Write out every entry once more, character for character.
....
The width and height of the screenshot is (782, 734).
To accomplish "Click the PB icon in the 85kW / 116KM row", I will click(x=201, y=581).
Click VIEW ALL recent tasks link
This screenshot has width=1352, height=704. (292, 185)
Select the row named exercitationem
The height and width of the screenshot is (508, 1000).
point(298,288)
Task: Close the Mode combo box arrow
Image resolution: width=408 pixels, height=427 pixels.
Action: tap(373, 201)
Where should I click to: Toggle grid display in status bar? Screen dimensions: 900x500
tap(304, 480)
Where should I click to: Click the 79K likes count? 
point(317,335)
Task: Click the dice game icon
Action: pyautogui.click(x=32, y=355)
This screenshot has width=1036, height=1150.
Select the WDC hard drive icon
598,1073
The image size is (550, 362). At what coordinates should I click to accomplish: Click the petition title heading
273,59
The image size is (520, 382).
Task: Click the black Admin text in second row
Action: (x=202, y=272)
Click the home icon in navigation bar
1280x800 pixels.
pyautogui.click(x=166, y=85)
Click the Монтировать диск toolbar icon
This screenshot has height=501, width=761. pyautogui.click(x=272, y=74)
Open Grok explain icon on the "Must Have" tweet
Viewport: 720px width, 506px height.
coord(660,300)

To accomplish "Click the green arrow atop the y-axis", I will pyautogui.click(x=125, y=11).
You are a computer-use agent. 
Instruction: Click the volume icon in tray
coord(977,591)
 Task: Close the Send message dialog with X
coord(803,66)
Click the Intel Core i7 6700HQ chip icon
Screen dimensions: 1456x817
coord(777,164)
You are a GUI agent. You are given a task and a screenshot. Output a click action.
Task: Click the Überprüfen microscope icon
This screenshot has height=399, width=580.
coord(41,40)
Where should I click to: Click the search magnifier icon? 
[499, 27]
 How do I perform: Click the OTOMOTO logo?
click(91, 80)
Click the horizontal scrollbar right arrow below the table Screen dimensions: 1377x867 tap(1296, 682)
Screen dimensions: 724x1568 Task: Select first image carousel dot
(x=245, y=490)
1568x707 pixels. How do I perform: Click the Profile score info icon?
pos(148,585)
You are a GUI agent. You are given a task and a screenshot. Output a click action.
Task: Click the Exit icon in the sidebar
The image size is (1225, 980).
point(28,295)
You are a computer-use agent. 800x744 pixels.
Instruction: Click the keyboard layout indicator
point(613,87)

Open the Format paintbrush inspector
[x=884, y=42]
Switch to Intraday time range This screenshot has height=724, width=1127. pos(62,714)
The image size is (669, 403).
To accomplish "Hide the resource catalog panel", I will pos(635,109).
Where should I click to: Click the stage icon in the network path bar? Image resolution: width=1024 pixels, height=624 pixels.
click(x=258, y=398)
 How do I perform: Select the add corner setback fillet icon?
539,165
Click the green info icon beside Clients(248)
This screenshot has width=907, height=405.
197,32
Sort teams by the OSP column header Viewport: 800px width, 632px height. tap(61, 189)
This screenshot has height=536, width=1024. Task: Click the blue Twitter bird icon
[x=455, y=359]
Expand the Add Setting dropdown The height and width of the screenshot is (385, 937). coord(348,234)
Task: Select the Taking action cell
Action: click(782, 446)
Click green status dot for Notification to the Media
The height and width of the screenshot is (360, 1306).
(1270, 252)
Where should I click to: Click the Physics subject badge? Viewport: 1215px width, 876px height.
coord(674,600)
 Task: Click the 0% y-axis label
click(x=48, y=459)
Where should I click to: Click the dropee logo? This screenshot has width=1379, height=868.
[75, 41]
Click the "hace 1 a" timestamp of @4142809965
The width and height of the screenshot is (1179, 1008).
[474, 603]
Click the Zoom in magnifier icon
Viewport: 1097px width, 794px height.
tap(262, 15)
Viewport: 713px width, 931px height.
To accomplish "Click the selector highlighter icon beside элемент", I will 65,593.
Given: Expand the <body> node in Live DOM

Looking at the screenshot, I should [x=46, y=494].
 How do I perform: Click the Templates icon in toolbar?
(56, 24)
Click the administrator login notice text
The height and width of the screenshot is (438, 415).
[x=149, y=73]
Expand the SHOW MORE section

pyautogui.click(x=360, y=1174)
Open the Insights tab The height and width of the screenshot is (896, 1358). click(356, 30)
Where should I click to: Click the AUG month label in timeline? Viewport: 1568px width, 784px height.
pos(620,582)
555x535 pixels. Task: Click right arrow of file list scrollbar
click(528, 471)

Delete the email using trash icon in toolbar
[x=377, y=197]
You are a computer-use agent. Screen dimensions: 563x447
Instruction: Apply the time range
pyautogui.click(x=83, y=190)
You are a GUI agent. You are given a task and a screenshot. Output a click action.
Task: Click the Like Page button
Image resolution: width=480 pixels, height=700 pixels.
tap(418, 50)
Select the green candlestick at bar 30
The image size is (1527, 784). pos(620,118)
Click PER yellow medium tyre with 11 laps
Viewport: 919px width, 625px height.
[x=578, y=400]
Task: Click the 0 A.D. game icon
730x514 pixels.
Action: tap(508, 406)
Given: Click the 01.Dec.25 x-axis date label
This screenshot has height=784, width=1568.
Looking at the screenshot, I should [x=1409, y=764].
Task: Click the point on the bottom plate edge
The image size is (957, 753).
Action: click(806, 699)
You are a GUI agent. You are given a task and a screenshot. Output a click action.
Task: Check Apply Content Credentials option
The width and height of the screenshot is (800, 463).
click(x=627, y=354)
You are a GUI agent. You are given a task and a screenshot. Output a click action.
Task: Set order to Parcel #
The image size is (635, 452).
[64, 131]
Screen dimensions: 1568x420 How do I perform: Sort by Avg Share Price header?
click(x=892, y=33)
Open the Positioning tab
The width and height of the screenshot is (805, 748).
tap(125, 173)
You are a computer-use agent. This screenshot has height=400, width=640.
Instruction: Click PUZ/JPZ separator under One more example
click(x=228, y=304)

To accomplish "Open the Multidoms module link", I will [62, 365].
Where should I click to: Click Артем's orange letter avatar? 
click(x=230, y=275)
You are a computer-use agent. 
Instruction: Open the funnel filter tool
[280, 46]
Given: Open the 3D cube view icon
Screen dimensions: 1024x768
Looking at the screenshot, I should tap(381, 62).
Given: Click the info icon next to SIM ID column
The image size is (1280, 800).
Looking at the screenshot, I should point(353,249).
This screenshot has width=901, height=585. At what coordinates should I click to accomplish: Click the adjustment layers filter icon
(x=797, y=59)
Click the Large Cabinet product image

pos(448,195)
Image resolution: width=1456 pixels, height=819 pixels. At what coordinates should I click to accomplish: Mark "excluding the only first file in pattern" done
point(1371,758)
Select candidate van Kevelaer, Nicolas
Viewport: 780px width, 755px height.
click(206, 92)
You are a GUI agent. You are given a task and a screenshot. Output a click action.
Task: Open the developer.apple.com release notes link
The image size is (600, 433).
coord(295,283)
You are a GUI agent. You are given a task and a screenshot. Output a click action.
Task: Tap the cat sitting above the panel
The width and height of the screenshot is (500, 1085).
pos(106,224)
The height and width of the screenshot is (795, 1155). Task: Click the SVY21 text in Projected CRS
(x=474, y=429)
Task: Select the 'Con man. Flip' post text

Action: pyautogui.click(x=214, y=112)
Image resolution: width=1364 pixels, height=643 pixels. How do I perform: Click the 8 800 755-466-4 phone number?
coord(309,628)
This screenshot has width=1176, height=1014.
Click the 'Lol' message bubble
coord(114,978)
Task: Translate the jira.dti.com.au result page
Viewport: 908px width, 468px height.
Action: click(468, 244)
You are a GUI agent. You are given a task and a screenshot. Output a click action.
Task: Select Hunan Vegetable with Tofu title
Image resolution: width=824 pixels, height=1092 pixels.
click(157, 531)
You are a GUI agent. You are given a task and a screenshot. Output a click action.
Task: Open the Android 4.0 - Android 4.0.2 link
....
* **Written answer**
The width and height of the screenshot is (782, 734).
To accomplish "Click the PB icon in the 85kW / 116KM row", I will click(x=201, y=581).
Click VIEW ALL recent tasks link
This screenshot has width=1352, height=704. (292, 185)
Select the row named exercitationem
The height and width of the screenshot is (508, 1000).
point(298,288)
Task: Close the Mode combo box arrow
Image resolution: width=408 pixels, height=427 pixels.
Action: tap(373, 201)
Where should I click to: Toggle grid display in status bar? Screen dimensions: 900x500
tap(304, 480)
Where should I click to: Click the 79K likes count? 
point(317,335)
Task: Click the dice game icon
Action: pyautogui.click(x=32, y=355)
This screenshot has width=1036, height=1150.
Select the WDC hard drive icon
598,1073
The image size is (550, 362). At what coordinates should I click to accomplish: Click the petition title heading
273,59
The image size is (520, 382).
Task: Click the black Admin text in second row
Action: (x=202, y=272)
Click the home icon in navigation bar
1280x800 pixels.
pyautogui.click(x=166, y=85)
Click the Монтировать диск toolbar icon
This screenshot has height=501, width=761. pyautogui.click(x=272, y=74)
Open Grok explain icon on the "Must Have" tweet
Viewport: 720px width, 506px height.
coord(660,300)

To accomplish "Click the green arrow atop the y-axis", I will pyautogui.click(x=125, y=11).
You are a computer-use agent. 
Instruction: Click the volume icon in tray
coord(977,591)
 Task: Close the Send message dialog with X
coord(803,66)
Click the Intel Core i7 6700HQ chip icon
Screen dimensions: 1456x817
coord(777,164)
You are a GUI agent. You are given a task and a screenshot. Output a click action.
Task: Click the Überprüfen microscope icon
This screenshot has height=399, width=580.
coord(41,40)
Where should I click to: Click the search magnifier icon? 
[499, 27]
 How do I perform: Click the OTOMOTO logo?
click(91, 80)
Click the horizontal scrollbar right arrow below the table Screen dimensions: 1377x867 tap(1296, 682)
Screen dimensions: 724x1568 Task: Select first image carousel dot
(x=245, y=490)
1568x707 pixels. How do I perform: Click the Profile score info icon?
pos(148,585)
You are a GUI agent. You are given a task and a screenshot. Output a click action.
Task: Click the Exit icon in the sidebar
The image size is (1225, 980).
point(28,295)
You are a computer-use agent. 800x744 pixels.
Instruction: Click the keyboard layout indicator
point(613,87)

Open the Format paintbrush inspector
[x=884, y=42]
Switch to Intraday time range This screenshot has height=724, width=1127. pos(62,714)
The image size is (669, 403).
To accomplish "Hide the resource catalog panel", I will pos(635,109).
Where should I click to: Click the stage icon in the network path bar? Image resolution: width=1024 pixels, height=624 pixels.
click(x=258, y=398)
 How do I perform: Select the add corner setback fillet icon?
539,165
Click the green info icon beside Clients(248)
This screenshot has width=907, height=405.
197,32
Sort teams by the OSP column header Viewport: 800px width, 632px height. tap(61, 189)
This screenshot has height=536, width=1024. Task: Click the blue Twitter bird icon
[x=455, y=359]
Expand the Add Setting dropdown The height and width of the screenshot is (385, 937). coord(348,234)
Task: Select the Taking action cell
Action: click(782, 446)
Click green status dot for Notification to the Media
The height and width of the screenshot is (360, 1306).
(1270, 252)
Where should I click to: Click the Physics subject badge? Viewport: 1215px width, 876px height.
coord(674,600)
 Task: Click the 0% y-axis label
click(x=48, y=459)
Where should I click to: Click the dropee logo? This screenshot has width=1379, height=868.
[75, 41]
Click the "hace 1 a" timestamp of @4142809965
The width and height of the screenshot is (1179, 1008).
[474, 603]
Click the Zoom in magnifier icon
Viewport: 1097px width, 794px height.
tap(262, 15)
Viewport: 713px width, 931px height.
To accomplish "Click the selector highlighter icon beside элемент", I will 65,593.
Given: Expand the <body> node in Live DOM

Looking at the screenshot, I should [x=46, y=494].
 How do I perform: Click the Templates icon in toolbar?
(56, 24)
Click the administrator login notice text
The height and width of the screenshot is (438, 415).
[x=149, y=73]
Expand the SHOW MORE section

pyautogui.click(x=360, y=1174)
Open the Insights tab The height and width of the screenshot is (896, 1358). click(356, 30)
Where should I click to: Click the AUG month label in timeline? Viewport: 1568px width, 784px height.
pos(620,582)
555x535 pixels. Task: Click right arrow of file list scrollbar
click(528, 471)

Delete the email using trash icon in toolbar
[x=377, y=197]
You are a computer-use agent. Screen dimensions: 563x447
Instruction: Apply the time range
pyautogui.click(x=83, y=190)
You are a GUI agent. You are given a task and a screenshot. Output a click action.
Task: Click the Like Page button
Image resolution: width=480 pixels, height=700 pixels.
tap(418, 50)
Select the green candlestick at bar 30
The image size is (1527, 784). pos(620,118)
Click PER yellow medium tyre with 11 laps
Viewport: 919px width, 625px height.
[x=578, y=400]
Task: Click the 0 A.D. game icon
730x514 pixels.
Action: tap(508, 406)
Given: Click the 01.Dec.25 x-axis date label
This screenshot has height=784, width=1568.
Looking at the screenshot, I should [x=1409, y=764].
Task: Click the point on the bottom plate edge
The image size is (957, 753).
Action: click(806, 699)
You are a GUI agent. You are given a task and a screenshot. Output a click action.
Task: Check Apply Content Credentials option
The width and height of the screenshot is (800, 463).
click(x=627, y=354)
You are a GUI agent. You are given a task and a screenshot. Output a click action.
Task: Set order to Parcel #
The image size is (635, 452).
[64, 131]
Screen dimensions: 1568x420 How do I perform: Sort by Avg Share Price header?
click(x=892, y=33)
Open the Positioning tab
The width and height of the screenshot is (805, 748).
tap(125, 173)
You are a computer-use agent. This screenshot has height=400, width=640.
Instruction: Click PUZ/JPZ separator under One more example
click(x=228, y=304)

To accomplish "Open the Multidoms module link", I will [62, 365].
Where should I click to: Click Артем's orange letter avatar? 
click(x=230, y=275)
You are a computer-use agent. 
Instruction: Open the funnel filter tool
[280, 46]
Given: Open the 3D cube view icon
Screen dimensions: 1024x768
Looking at the screenshot, I should tap(381, 62).
Given: Click the info icon next to SIM ID column
The image size is (1280, 800).
Looking at the screenshot, I should point(353,249).
This screenshot has width=901, height=585. At what coordinates should I click to accomplish: Click the adjustment layers filter icon
(x=797, y=59)
Click the Large Cabinet product image

pos(448,195)
Image resolution: width=1456 pixels, height=819 pixels. At what coordinates should I click to accomplish: Mark "excluding the only first file in pattern" done
point(1371,758)
Select candidate van Kevelaer, Nicolas
Viewport: 780px width, 755px height.
click(206, 92)
You are a GUI agent. You are given a task and a screenshot. Output a click action.
Task: Open the developer.apple.com release notes link
The image size is (600, 433).
coord(295,283)
You are a GUI agent. You are given a task and a screenshot. Output a click action.
Task: Tap the cat sitting above the panel
The width and height of the screenshot is (500, 1085).
pos(106,224)
The height and width of the screenshot is (795, 1155). Task: Click the SVY21 text in Projected CRS
(x=474, y=429)
Task: Select the 'Con man. Flip' post text

Action: pyautogui.click(x=214, y=112)
Image resolution: width=1364 pixels, height=643 pixels. How do I perform: Click the 8 800 755-466-4 phone number?
coord(309,628)
This screenshot has width=1176, height=1014.
Click the 'Lol' message bubble
coord(114,978)
Task: Translate the jira.dti.com.au result page
Viewport: 908px width, 468px height.
Action: click(468, 244)
You are a GUI agent. You are given a task and a screenshot. Output a click action.
Task: Select Hunan Vegetable with Tofu title
Image resolution: width=824 pixels, height=1092 pixels.
click(157, 531)
You are a GUI agent. You are given a task and a screenshot. Output a click action.
Task: Open the Android 4.0 - Android 4.0.2 link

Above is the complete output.